Jugraj Singh (1971 – 8 April 1990), better known as Toofan Singh, was a militant member of the Khalistan Liberation Force who was born in 1971 in Sri Hargobindpur, Punjab, India. According to police records, he was allegedly involved in 150 killings. He was killed in an encounter on April 8, 1990.

Biography
Born in 1971 as Jugraj Singh in Cheema village of Punjab. He had 5 sisters and was the only son of his parents. In 1984, he was emotionally affected by the news of Operation Blue Star. He begin to believe that he has to do something about the alleged atrocities against Sikhs. In his younger days, he spent some days in the Nabha Jail.  In the jail, he met with Manbir Singh Chaheru and Baldev Singh. Baldev Singh told Gujraj that he should avoid getting into these fights since he is the only son of his family, however, Gujraj would not change his path.

In 1987, he came into contact with Avtar Singh Brahma the chief of Khalistan Liberation Force and he would fight under him. Toofan Singh's name first appeared in the complaint registered to Punjab Armed Police Headquarters concerning the murder of police officer Govindram as the major prepatrator. On one hand Singh had support from Sikh society, and on other hand police forces would continue trailing him.

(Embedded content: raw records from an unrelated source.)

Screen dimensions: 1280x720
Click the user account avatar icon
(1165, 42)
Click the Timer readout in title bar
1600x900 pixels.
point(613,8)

He was noted to have provided protection to the villagers from attacks and extortion by criminal gangs, terrorist groups and the police.

On 8 April 1990, Singh was killed in a village near Hargobindpur, after police and BSF surrounded his home. According to police records, he was allegedly involved in 150 killings.

On the day of his cremation it is estimated that almost four lakh (400,000) people were gathered to pay him the last tribute.

Legacy
Singh was considered as a martyr, and poets sang in praise of his bravery.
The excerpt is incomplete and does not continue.